Princeton University mathematician Manjul Bhargava was awarded today the 2014 Fields Medal, one of the most prestigious awards in mathematics, in recognition of his work in the geometry of numbers. The International Mathematical Union (IMU) presents the medal every four years to researchers under the age of 40 based on the influence of their existing work and on their "promise of future achievement."
The honor, often referred to as the "Nobel Prize of mathematics," was awarded to four young researchers at the 2014 IMU International Congress of Mathematicians held in Seoul, South Korea. Bhargava is the eighth Fields Medal recipient from Princeton since 1954 and the third consecutive awardee from the University, following recipients in 2006 and 2010.
The prize committee commended Bhargava, the Brandon Fradd, Class of 1983, Professor of Mathematics at Princeton, "for developing powerful new methods in the geometry of numbers, which he applied to count rings of small rank and to bound the average rank of elliptic curves." The IMU further wrote that his "work in number theory has had a profound influence on the field. A mathematician of extraordinary creativity, he has a taste for simple problems of timeless beauty, which he has solved by developing elegant and powerful new methods that offer deep insight.... He surely will bring more delights and surprises to mathematics in the years to come."
Bhargava, who joined the Princeton faculty in 2003 after receiving his Ph.D. in mathematics from the University in 2001, said that the honor extends beyond himself to include those who have worked alongside him during his career. "I am of course very honored to be receiving the Fields Medal," Bhargava said. "Beyond that, it is a great source of encouragement and inspiration, not just for me, but I hope also for my students, collaborators and colleagues who work with me. Needless to say, this is their prize, too!"
David Gabai, the Hughes-Rogers Professor of Mathematics and department chair, said: "This is really great for both the department and the University. The Fields Medal is probably the most prestigious recognition in pure mathematics." Gabai added, "beyond being a great researcher and adviser to graduate students, Manjul is an extraordinary teacher." He is particularly known for his popular freshman seminar, "The Mathematics of Magic Tricks and Games," wherein students explore the mathematical principles behind games and magic tricks.

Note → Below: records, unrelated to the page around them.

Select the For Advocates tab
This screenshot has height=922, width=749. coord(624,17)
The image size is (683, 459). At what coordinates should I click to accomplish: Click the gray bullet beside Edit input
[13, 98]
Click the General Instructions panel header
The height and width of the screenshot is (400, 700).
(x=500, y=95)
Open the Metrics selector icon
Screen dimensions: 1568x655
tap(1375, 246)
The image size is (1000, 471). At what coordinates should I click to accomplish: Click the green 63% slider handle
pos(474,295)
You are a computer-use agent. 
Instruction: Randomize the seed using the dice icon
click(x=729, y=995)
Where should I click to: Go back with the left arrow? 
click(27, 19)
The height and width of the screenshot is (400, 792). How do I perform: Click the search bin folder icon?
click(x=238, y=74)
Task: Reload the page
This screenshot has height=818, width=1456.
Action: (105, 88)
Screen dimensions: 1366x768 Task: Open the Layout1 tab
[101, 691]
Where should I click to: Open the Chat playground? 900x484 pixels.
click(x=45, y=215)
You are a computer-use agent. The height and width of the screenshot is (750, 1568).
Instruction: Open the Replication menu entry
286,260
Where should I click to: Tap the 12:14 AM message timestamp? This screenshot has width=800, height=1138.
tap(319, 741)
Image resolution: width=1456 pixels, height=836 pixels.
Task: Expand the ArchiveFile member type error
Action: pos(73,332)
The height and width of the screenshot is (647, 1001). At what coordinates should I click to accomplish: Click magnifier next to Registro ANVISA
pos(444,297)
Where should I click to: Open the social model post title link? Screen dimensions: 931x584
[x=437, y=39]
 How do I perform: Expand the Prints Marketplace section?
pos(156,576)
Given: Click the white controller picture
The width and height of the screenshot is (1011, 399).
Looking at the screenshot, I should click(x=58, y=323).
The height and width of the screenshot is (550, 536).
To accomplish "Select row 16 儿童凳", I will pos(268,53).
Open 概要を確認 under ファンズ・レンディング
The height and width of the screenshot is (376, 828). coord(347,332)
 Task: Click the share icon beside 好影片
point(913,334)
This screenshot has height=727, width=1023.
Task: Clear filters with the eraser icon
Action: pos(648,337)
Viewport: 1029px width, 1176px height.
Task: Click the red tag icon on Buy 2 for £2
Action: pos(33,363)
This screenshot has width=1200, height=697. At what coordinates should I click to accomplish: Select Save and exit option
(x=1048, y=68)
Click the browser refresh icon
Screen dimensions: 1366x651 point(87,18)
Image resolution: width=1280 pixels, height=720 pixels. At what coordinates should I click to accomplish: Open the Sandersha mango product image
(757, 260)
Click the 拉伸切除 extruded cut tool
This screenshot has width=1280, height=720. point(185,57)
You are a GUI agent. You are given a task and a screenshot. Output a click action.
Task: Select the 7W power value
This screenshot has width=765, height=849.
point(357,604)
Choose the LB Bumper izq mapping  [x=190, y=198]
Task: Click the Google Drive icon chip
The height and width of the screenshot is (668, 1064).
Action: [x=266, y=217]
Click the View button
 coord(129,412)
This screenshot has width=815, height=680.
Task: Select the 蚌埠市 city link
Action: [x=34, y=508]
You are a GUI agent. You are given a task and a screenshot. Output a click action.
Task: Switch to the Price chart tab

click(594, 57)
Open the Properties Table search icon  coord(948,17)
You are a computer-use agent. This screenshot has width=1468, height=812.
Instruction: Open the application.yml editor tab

Bhargava has received numerous awards for his work, including the 2012 Infosys Prize; the 2011 Fermat Prize presented by the Toulouse Mathematics Institute in France; the 2005 SASTRA Ramanujan Prize from the Shanmugha Arts, Science, Technology and Research Academy in India; the AMS Blumenthal Award for the Advancement of Pure Mathematics in 2005; and the Packard Foundation Fellowship in Science and Engineering in 2004. He was elected to the U.S. National Academy of Sciences in 2013. He also was named one of Popular Science magazine's "Brilliant 10" in 2002. As a graduate student, Bhargava studied under renowned mathematician Andrew Wiles, the James S. McDonnell Distinguished University Professor of Mathematics, Emeritus.
Princeton mathematicians have received several of the field's most esteemed awards this year. In March, Professor of Mathematics Yakov Sinai was awarded the Abel Prize by the Norwegian Academy of Science and Letters for his influential 50-year career in mathematics. In June, Peter Sarnak, the Eugene Higgins Professor of Mathematics, received the Wolf Prize in Mathematics, which is awarded by the Israel-based Wolf Foundation and presented by the president of Israel.
"We should be proud of the fact that so many of our faculty won major prizes and recognitions this year," Gabai said.
The IMU today also recognized the first female recipient of a Fields Medal, Maryam Mirzakhani, who was a Princeton mathematics professor from 2004 to 2010 and is now at Stanford University.
The union also presented Princeton alumnus Subhash Khot, a New York University professor of computer science who received his Ph.D. in computer science from Princeton in 2003, with the Rolf Nevanlinna Prize, which honors "outstanding contributions in mathematical aspects of information sciences." In addition, Phillip Griffiths, who received his Ph.D. in mathematics from Princeton in 1962 and served as a professor of mathematics from 1968 to 1972, received the Chern Medal Award, which is presented to those "whose accomplishments warrant the highest level of recognition for outstanding achievements in the field of mathematics."